The case of Caballero, supra, 69 Cal.App.5th 512, is similarly distinguishable. In Caballero, the appellate court enforced an arbitration agreement that Caballero signed, even though he could not read English and the agreement was not explained to him before he signed it. (Id. at pp. 516–517.) The custom and practice of the Premier Care facility was to translate and explain the facility’s arbitration agreement when patients or their representatives appeared not to understand English. (Ibid.) The court found Caballero’s signature manifested his agreement to the terms of the document. (Id. at pp. 518–519.) The court noted, however, that there was no evidence Caballero had asked any employee of Premier Care for a Spanish version of the agreement or assistance in understanding the English version. (Ibid.) “On this record, Caballero’s failure to take steps to learn the contents of the agreement is attributable to his own negligence and may not be imputed to Premier Care.” (Ibid.) In contrast, in the present case, Jimenez did not simply sign a document that she could not read.
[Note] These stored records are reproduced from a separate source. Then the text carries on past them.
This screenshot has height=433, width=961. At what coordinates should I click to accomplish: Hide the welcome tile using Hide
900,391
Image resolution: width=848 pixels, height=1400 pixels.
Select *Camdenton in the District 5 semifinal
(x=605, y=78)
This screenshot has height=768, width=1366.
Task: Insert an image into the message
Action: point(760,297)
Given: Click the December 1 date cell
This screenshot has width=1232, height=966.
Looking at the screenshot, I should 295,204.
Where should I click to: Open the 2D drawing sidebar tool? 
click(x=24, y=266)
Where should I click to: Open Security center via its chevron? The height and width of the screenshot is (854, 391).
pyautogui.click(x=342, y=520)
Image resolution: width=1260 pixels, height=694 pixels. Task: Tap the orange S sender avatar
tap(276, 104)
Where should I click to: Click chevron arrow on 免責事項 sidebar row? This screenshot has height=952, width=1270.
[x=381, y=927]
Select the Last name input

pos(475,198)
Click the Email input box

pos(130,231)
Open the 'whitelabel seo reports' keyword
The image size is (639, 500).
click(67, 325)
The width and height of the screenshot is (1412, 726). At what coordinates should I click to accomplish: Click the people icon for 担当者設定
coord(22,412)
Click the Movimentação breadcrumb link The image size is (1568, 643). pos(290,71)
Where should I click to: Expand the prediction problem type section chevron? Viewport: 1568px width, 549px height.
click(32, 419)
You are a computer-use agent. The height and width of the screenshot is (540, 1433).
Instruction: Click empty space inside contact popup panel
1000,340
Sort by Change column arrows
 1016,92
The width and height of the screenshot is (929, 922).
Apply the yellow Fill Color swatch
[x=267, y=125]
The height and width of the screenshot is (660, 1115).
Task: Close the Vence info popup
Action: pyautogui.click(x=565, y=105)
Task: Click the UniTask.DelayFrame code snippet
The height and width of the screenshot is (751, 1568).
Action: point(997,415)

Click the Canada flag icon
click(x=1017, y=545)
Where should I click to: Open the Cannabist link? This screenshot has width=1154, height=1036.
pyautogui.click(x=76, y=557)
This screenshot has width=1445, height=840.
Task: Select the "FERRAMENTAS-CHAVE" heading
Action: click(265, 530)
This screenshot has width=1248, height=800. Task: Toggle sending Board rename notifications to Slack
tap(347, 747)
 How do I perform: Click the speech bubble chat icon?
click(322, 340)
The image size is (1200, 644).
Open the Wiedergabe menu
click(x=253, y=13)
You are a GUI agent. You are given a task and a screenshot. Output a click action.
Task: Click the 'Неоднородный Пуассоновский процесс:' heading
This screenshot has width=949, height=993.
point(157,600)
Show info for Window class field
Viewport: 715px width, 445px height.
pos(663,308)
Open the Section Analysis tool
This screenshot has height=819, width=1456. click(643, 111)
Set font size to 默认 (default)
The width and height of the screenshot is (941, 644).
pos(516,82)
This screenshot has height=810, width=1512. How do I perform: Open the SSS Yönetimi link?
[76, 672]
She asked for a translation of the document from Foothill. When told there was no written translation, she sought permission to take it home so that her daughter could translate it. Foothill refused the request and required her to sign the document before the end of the day in order to return to her job. Foothill knew that Jimenez did not understand the document, did not volunteer to translate it, and refused her request to take it home to obtain a translation. No reasonable person who was aware that Jimenez could not read or understand the agreement could believe from her signature alone that she assented to its terms, forming a contract.

DISPOSITION

The order denying the petition to compel arbitration is affirmed. Respondent Lillian Jimenez is awarded her costs on appeal.

MOOR, J.

We concur:

RUBIN, P. J.

BAKER, J.





Description Defendant and appellant Foothill Heights Care Center, LLC, appeals from an order denying a petition to compel arbitration in favor of plaintiff and respondent Lillian Jimenez in this employment discrimination action. The trial court found there was no objective manifestation of assent to the arbitration agreement under the circumstances of this case, because both parties knew Jimenez did not understand the document when she signed it; Foothill knew Jimenez had very limited understanding of English, her requests to obtain a translation were denied, and Foothill required her to sign the document by the end of her shift to keep her job. On appeal, Foothill contends: 1) although the company was aware Jimenez did not understand the contents of the arbitration agreement, Jimenez’s signature on the arbitration agreement was sufficient to constitute her objective manifestation of assent; and 2) her continued employment with Foothill also constituted acceptance of the arbitration agreement.